Hof Den Haag, 16-01-2018, nr. 200.192.862/01
ECLI:NL:GHDHA:2018:9
- Instantie
Hof Den Haag
- Datum
16-01-2018
- Zaaknummer
200.192.862/01
- Vakgebied(en)
Verbintenissenrecht (V)
Verkeersrecht (V)
- Brondocumenten en formele relaties
ECLI:NL:GHDHA:2018:9, Uitspraak, Hof Den Haag, 16‑01‑2018; (Hoger beroep)
Cassatie: ECLI:NL:HR:2019:1170, Bekrachtiging/bevestiging
Uitspraak 16‑01‑2018
GERECHTSHOF DEN HAAG
Afdeling Civiel recht
Zaaknummer : 200.192.862/01
Zaak-/rolnummer rechtbank : C/09/486531/HA ZA 15-445
arrest van 16 januari 2018
inzake
[naam] ,
wonende te [woonplaats] ,
appellant,
hierna te noemen: [appellant] ,
advocaat: mr.

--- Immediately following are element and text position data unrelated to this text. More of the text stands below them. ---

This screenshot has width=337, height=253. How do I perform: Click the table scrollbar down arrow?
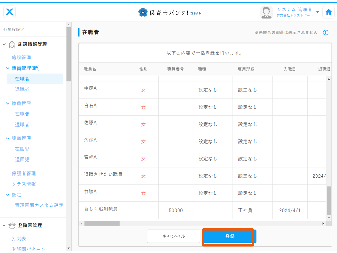329,218
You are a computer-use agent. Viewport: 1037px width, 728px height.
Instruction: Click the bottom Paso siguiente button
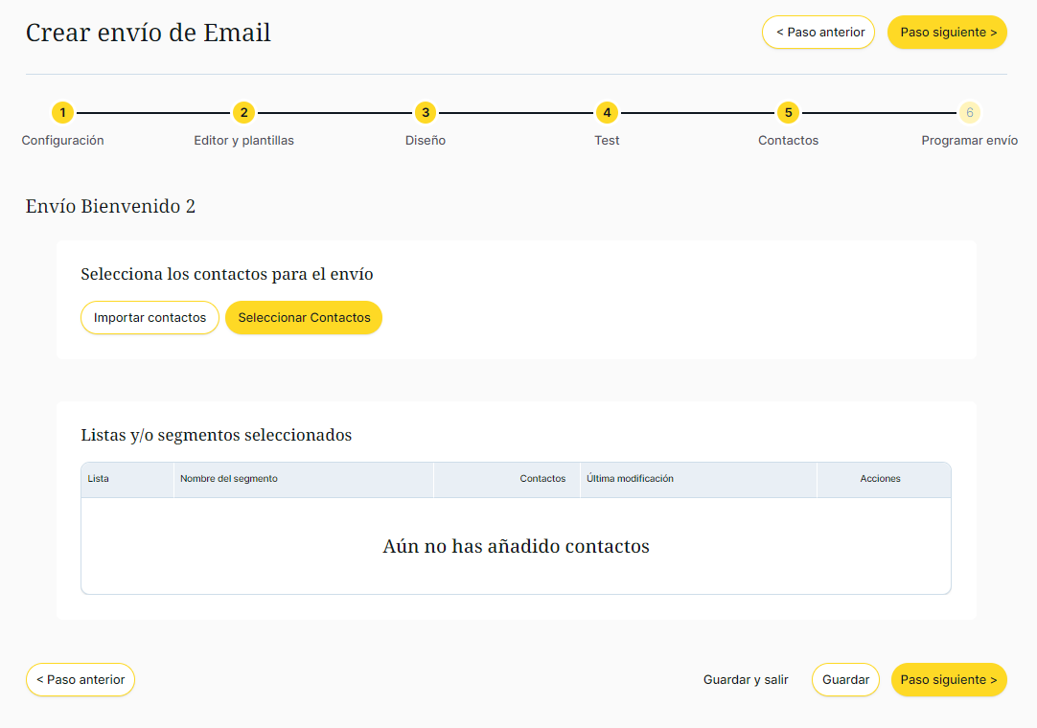949,680
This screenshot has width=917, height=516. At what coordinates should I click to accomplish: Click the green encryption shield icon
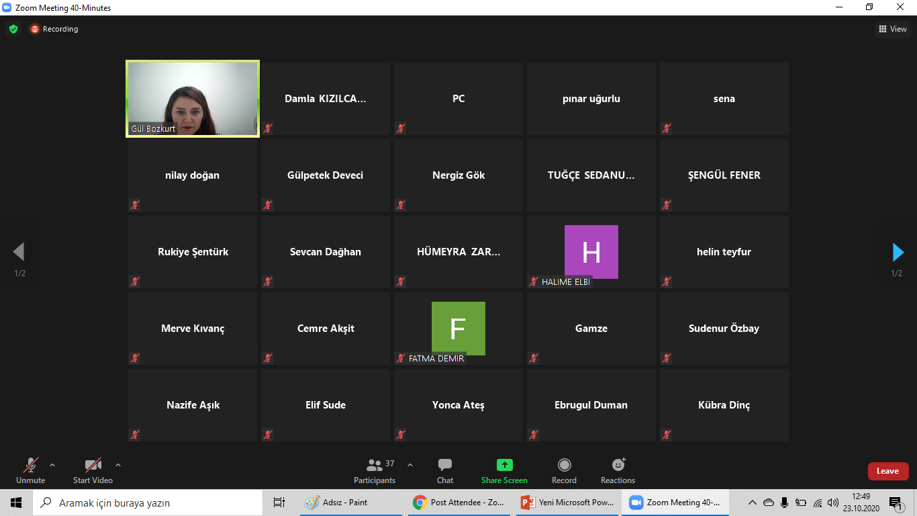click(13, 29)

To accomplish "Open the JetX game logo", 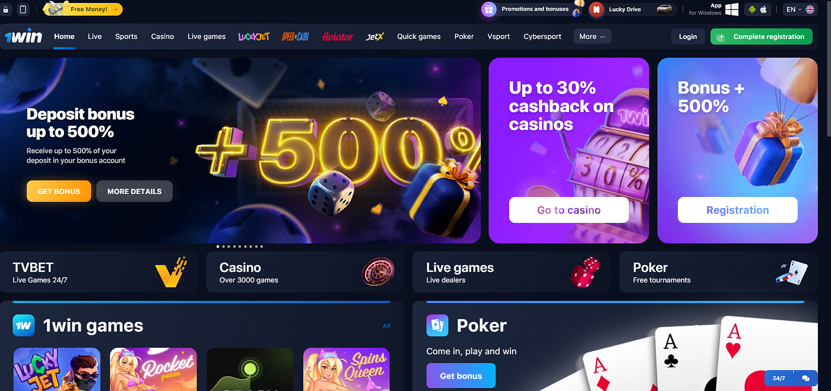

H.F.M. Struycken te Amsterdam,
tegen
DE STAAT DER NEDERLANDEN (Ministerie van Justitie en Veiligheid),
zetelend te Den Haag,
geïntimeerde,
hierna te noemen: de Staat,
advocaat: mr. G.C. Nieuwland te Den Haag.
Het geding
Bij exploot van 2 april 2015 heeft [appellant] hoger beroep ingesteld tegen het vonnis van de rechtbank Den Haag van 20 april 2016, gewezen tussen partijen. Bij memorie van grieven (met producties) heeft [appellant] zijn eis gewijzigd en tegen het bestreden vonnis zes grieven aangevoerd, die de Staat bij memorie van antwoord heeft bestreden. De Staat heeft onder aanvoering van twee grieven voorwaardelijk incidenteel geappelleerd. [appellant] heeft de grieven in het voorwaardelijk incidenteel appel bij memorie van antwoord in het incidenteel appel bestreden. Ten slotte hebben partijen arrest gevraagd.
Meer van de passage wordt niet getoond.